The central bank has been forced to issue a statement to clear the air, as it were, of the confusion arising out of its initiative to bring about consolidation in the country`s ailing banking sector. As a necessary part of the process aimed at reducing the number of banks in the country, the sector is going to witness a number of mergers between previously disparate entities in the coming days.
Five merger proposals have already been received and are expected to be approved by the end of 2024. They involve around 11 institutions, and if completed as proposed, would reduce the number of banks in Bangladesh by 6 - around 10% of the total.
Yet the unprecedented nature of these moves in the banking sector, where there is no previous record of two Bangladeshi banks having merged, has led to a state of panic and confusion among members of the public, to the extent that people are reportedly withdrawing their deposits from certain banks, said sources at some respected banks.
They said most of the depositors are suffering from the dilemma of whether or not to keep money in the bank.

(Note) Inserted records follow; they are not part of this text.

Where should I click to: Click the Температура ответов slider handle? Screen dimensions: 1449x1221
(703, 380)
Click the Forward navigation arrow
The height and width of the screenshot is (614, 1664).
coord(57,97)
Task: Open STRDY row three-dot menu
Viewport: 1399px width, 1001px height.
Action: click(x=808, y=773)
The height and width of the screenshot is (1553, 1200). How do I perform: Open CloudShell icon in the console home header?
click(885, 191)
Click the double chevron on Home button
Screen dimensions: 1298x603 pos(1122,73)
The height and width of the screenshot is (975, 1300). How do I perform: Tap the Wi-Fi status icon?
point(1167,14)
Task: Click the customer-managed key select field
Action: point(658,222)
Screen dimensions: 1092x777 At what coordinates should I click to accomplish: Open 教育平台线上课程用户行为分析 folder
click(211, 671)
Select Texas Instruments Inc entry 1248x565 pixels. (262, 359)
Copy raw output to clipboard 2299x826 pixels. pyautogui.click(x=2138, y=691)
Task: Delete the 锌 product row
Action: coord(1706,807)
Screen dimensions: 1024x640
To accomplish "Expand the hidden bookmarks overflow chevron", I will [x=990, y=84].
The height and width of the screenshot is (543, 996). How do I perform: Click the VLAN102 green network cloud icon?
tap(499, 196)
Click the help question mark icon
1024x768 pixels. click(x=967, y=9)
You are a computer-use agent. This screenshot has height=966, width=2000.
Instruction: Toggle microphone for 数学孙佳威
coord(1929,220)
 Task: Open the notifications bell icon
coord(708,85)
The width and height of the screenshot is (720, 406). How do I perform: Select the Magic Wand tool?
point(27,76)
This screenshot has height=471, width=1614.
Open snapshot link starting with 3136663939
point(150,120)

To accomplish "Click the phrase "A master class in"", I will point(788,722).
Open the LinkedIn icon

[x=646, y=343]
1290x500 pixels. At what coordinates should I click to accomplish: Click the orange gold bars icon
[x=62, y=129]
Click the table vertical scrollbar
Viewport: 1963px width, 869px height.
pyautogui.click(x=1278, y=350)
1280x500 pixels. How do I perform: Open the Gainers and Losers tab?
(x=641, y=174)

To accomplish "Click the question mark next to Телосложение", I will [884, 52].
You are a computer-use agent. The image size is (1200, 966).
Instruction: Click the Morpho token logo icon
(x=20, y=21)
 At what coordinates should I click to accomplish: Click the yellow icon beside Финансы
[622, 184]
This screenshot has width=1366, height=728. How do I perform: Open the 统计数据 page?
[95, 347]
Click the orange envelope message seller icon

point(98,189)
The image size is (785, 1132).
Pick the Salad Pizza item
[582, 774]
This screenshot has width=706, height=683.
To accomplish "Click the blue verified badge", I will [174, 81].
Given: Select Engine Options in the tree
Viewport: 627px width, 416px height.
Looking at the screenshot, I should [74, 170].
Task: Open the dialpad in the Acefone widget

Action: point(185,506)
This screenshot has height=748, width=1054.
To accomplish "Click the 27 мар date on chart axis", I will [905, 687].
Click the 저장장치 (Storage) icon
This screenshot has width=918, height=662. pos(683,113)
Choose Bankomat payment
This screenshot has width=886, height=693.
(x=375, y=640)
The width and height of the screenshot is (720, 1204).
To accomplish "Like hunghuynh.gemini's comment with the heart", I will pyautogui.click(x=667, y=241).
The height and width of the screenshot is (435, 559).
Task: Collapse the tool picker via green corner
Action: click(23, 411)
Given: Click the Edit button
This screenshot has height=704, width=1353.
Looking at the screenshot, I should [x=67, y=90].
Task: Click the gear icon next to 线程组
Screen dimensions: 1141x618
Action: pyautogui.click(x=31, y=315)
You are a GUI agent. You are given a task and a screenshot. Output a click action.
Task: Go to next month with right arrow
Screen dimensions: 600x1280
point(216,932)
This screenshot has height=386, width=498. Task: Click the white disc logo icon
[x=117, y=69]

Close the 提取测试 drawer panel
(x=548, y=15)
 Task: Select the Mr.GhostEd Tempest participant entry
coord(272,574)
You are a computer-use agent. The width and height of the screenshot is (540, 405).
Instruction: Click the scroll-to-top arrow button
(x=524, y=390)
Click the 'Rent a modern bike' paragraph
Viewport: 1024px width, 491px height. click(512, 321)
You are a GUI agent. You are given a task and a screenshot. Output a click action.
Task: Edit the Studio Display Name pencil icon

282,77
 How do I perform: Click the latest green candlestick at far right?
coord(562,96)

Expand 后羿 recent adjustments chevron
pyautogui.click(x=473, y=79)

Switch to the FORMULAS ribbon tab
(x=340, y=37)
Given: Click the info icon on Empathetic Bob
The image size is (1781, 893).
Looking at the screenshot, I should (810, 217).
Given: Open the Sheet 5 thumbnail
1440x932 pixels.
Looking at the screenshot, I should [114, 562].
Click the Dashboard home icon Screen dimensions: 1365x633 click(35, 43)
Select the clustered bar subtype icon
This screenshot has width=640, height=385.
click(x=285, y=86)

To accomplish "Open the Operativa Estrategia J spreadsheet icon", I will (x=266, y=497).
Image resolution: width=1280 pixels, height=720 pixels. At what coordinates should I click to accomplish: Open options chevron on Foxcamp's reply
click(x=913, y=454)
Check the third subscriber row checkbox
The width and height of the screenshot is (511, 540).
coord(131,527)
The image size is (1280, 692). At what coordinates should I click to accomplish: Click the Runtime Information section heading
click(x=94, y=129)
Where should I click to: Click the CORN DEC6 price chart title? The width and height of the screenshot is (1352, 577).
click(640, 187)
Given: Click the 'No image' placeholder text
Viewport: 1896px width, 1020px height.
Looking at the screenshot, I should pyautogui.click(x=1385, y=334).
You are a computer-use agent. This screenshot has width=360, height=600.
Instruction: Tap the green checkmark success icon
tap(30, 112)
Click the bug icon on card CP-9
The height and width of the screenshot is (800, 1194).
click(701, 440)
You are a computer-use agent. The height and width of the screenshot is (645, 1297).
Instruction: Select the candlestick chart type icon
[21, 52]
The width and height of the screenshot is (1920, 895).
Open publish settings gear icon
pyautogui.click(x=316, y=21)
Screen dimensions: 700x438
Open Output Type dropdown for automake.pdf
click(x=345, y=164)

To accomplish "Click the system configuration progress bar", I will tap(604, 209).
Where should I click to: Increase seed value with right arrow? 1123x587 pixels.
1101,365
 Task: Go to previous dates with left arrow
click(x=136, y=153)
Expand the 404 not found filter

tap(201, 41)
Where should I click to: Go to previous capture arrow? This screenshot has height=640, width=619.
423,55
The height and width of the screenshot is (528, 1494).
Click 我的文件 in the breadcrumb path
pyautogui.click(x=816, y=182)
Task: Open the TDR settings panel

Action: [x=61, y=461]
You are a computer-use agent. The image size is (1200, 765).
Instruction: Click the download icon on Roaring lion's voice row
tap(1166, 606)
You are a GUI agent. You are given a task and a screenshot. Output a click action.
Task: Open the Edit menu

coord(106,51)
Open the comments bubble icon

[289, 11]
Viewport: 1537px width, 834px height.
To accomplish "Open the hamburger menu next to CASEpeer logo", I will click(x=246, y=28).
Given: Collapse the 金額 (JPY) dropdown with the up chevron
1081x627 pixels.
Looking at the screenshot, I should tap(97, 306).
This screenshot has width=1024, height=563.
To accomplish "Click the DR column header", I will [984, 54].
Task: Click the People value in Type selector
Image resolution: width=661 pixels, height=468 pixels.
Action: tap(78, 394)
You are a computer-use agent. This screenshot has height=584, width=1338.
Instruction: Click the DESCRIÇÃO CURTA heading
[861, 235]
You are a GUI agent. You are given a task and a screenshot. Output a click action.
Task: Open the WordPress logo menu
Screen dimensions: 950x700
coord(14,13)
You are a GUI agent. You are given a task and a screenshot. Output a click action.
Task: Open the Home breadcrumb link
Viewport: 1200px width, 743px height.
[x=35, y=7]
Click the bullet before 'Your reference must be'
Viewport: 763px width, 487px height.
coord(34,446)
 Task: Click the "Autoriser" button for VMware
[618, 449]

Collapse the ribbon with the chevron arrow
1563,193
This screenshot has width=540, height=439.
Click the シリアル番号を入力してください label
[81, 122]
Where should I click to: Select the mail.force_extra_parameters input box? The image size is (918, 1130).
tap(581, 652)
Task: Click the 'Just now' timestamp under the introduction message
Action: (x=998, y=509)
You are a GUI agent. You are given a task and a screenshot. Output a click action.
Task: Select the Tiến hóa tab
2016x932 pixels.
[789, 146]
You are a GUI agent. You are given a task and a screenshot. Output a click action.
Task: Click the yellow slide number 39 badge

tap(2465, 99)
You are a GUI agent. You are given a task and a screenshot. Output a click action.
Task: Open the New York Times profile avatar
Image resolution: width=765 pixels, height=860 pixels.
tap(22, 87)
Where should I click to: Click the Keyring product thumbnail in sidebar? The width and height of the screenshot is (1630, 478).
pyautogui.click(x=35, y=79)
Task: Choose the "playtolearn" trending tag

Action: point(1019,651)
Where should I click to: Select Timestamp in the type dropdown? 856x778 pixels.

Some are withdrawing their money from the banks due to `fear`.
Bangladesh Bank was forced to address the issue in its statement today, asserting that individual as well as institutional depositors` money will remain fully safe and secure in banks during the merger process.
Noticing different news and social media posts, the central bank said accountholders of two merging banks will be able to maintain their respective accounts as before even after the completion of the merger.
The merger process will be completed based on the consent of the entrepreneurial directors, current boards, and common shareholders of the banks covered by the merger, said the statement.